▸ **Problem statement**: Please reproduce all entries word for word, leaving every image behind.

▸ **Supplied records**:
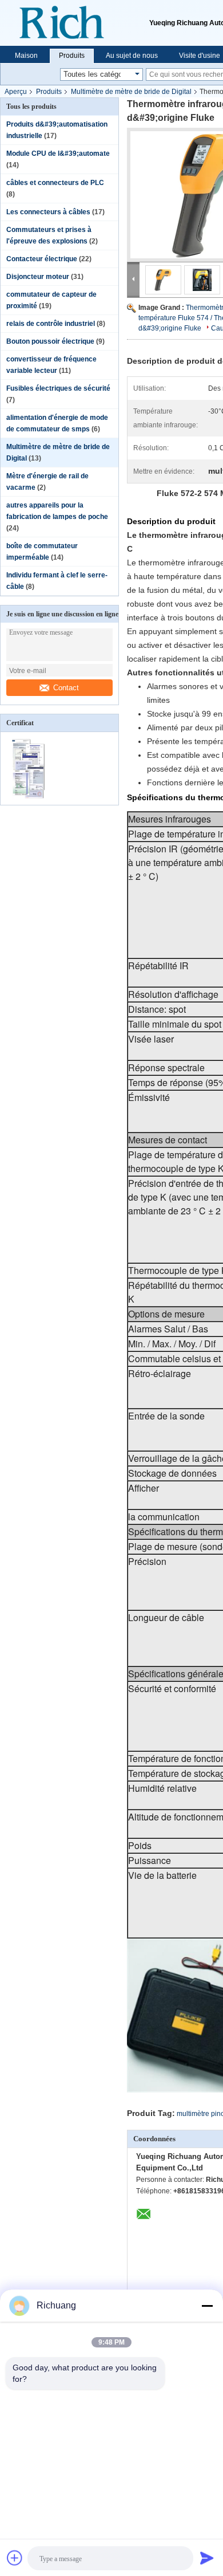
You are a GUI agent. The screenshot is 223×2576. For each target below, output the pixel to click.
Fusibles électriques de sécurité (58, 388)
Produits (72, 56)
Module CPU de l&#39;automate (58, 154)
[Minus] (207, 2305)
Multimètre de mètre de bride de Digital (131, 92)
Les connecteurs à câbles (48, 212)
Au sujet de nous (132, 56)
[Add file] (15, 2557)
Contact (66, 687)
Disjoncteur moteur (37, 277)
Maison (26, 56)
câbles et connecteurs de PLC (55, 183)
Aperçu (16, 92)
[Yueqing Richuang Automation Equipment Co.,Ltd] (74, 23)
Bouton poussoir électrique (50, 341)
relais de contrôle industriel (50, 324)
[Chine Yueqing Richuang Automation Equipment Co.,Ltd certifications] (30, 797)
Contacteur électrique (41, 259)
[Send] (207, 2557)
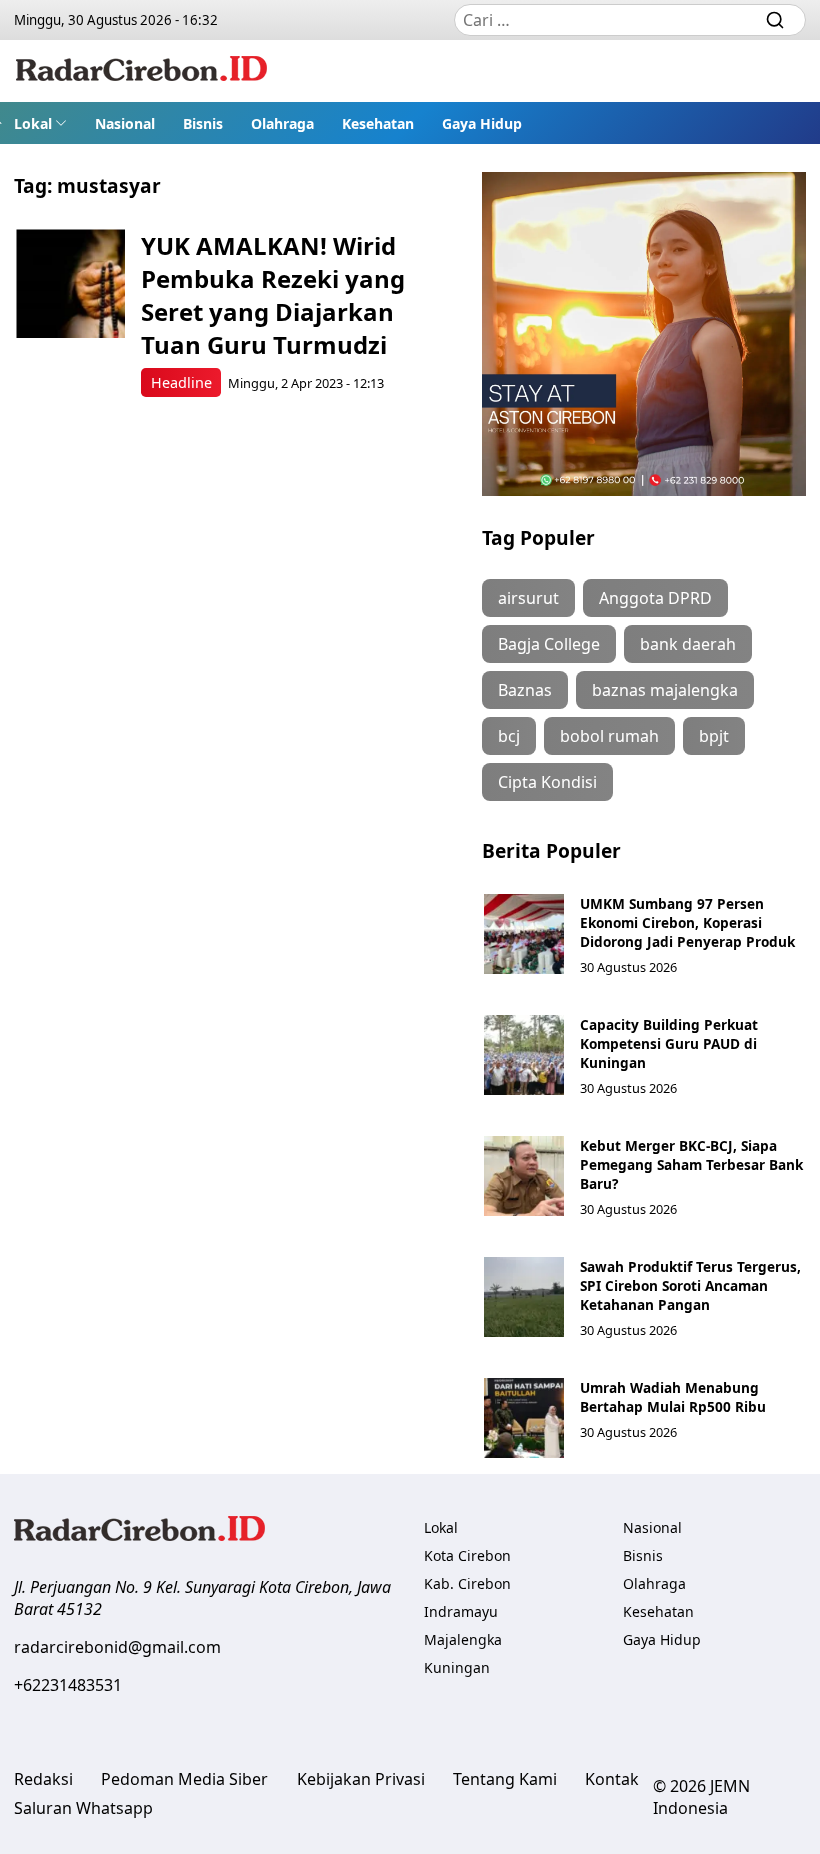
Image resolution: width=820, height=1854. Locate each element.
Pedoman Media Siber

▸ **Output**:
You are a GUI agent. The screenshot is 223×2576. For each target below, output the pixel to click.
Fusibles électriques de sécurité (58, 388)
Produits (72, 56)
Module CPU de l&#39;automate (58, 154)
[Minus] (207, 2305)
Multimètre de mètre de bride de Digital (131, 92)
Les connecteurs à câbles (48, 212)
Au sujet de nous (132, 56)
[Add file] (15, 2557)
Contact (66, 687)
Disjoncteur moteur (37, 277)
Maison (26, 56)
câbles et connecteurs de PLC (55, 183)
Aperçu (16, 92)
[Yueqing Richuang Automation Equipment Co.,Ltd] (74, 23)
Bouton poussoir électrique (50, 341)
relais de contrôle industriel (50, 324)
[Chine Yueqing Richuang Automation Equipment Co.,Ltd certifications] (30, 797)
Contacteur électrique (41, 259)
[Send] (207, 2557)
Image resolution: width=820, height=1854. Locate each element.
Pedoman Media Siber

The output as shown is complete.